### Supplied passage
########################################
This is almost the exact opposite of the Manchester bitter — a restrained bitterness, a more approachable beer with a focus on malt character and displaying the darker color profile you’d more typically associate with a bitter. 

There are also historical process and serving differences. “The Yorkshire Square brew kits (systems) would have probably been a major factor . . . or the use of a tight sparkler for a denser, creamier head on the beer,” Josh explained. 

The Yorkshire square fermentation system is a split-vessel system where wort is periodically pumped upward and over the yeast at the top of the brew to keep the yeast recirculated in the wort. It leads to a lower final gravity and more carbonation, owing to the increased amount of yeast in the beer when it is racked into cask. While once popular, there are few breweries who still use the Yorkshire square system. A sparkler is a small nozzle fitted onto a cask dispense that aerates the beer as it is served, which leads to a thick, creamy head. Sparklers are traditionally more common in the north of England compared to the south. Both of these processes mean traditionally Yorkshire bitter should, like Manchester bitter, have a much more assertive head and higher carbonation than would be expected for a bitter brewed elsewhere in the U.K.

Turning Point also shared a clone recipe of their Yorkshire-style bitter, found below.
########################################
### Record list
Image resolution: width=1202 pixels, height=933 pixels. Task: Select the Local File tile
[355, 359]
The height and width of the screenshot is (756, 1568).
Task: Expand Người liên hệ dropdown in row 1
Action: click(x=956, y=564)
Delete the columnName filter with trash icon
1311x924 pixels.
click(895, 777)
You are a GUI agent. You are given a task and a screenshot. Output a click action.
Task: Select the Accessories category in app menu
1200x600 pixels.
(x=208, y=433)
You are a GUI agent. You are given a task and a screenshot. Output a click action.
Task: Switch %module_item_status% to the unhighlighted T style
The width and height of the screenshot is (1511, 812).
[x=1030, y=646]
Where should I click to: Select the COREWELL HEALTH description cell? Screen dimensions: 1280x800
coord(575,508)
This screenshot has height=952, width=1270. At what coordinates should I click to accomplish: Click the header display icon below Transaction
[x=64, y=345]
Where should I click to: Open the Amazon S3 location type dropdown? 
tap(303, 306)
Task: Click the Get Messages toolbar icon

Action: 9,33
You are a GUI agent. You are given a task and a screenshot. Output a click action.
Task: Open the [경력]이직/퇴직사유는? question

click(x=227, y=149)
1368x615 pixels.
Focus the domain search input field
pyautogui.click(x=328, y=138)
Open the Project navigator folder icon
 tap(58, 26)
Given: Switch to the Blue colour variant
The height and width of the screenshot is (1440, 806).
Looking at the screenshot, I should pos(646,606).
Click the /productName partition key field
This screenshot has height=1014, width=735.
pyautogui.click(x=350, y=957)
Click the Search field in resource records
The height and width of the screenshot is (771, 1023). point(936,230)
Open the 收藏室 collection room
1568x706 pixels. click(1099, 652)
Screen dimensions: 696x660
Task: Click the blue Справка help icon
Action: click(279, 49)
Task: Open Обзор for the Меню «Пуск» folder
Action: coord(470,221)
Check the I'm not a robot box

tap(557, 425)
########################################
### Stated problem 1
Answer these from the Yorkshire bitter article:
(a) In the Yorkshire square fermentation system, what is periodically pumped upward and over the yeast?
(b) In which part of England are sparklers traditionally more common?
(c) What two results does the Yorkshire square system lead to?
### Stated problem 2
Write the next part of the Yorkshire bitter article, starting after its last sentence.

### Expected answer 1
(a) The wort.
(b) The north of England.
(c) A lower final gravity and more carbonation.

### Expected answer 2
1 Pattinson, R. (2/5/2024) “Boddington Bitter 1945 – 1970,” Shut Up About Barclay Perkins.

2 Oxford, E. (1993) Cream-headed Smoothie Conquers South, The Independent.

3 (2023) “The top cask brands to stock,” The Morning Advertiser. 

Marble Beers’ Manchester Bitter clone

(5 gallons/19 L, all-grain)
OG = 1.042  FG = 1.011
IBU = 42  SRM = 5  ABV = 4.2%

You can see the focus on the distinctive color with the use of the extra pale malt, giving wiggle room to build some malt flavor with crystal and Munich malts. The ABV is the mid-range of a best bitter, but just tips over the maximum IBUs. What you’re left with is a light and refreshing but incredibly bitter beer. 

4.1 lbs. (1.9 kg) Simpsons extra pale malt
4.1 lbs. (1.9 kg) Simpsons pale malt
5.3 oz. (150 g) crystal malt (10 °L)
2.6 oz. (74 g) Munich malt 
2.3 oz. (65 g) crystal malt (40 °L)
0.7 oz. (20 g) melanoidin malt
12.4 AAU CTZ hops (60 min.) (0.8 oz./23 g at 15.5% alpha acids) 
0.8 oz. (23 g) Ekuanot® hops (0 min.) 
1 oz. (28 g) Comet hops (0 min.)
LalBrew Nottingham or White Labs WLP039 (East Midlands) yeast
¾ cup corn sugar (if priming) 

Step By Step 
Mash your grains at 149 °F (65 °C) for 60 minutes and confirm the saccharification step is complete with an iodine test before proceeding to the lauter steps. Sparge with enough water at 167 °F (75 °C) to collect 6.5 gallons (24.6 L) in the brew kettle.

Boil for a total of 60 minutes, adding the CTZ hops at the start of the boil. At the end of the boil, add Ekuanot® and Comet hops and immediately cool wort down to 65 °F (18 °C). Transfer to your fermenter, aerate if using liquid yeast, and pitch yeast. Ferment at this temperature. 

This kind of classic British style would normally be served on cask or bottled conditioned. Keg if you must, but if you bottle condition then you’ll get the best out of this beer. Serve at cellar temperature.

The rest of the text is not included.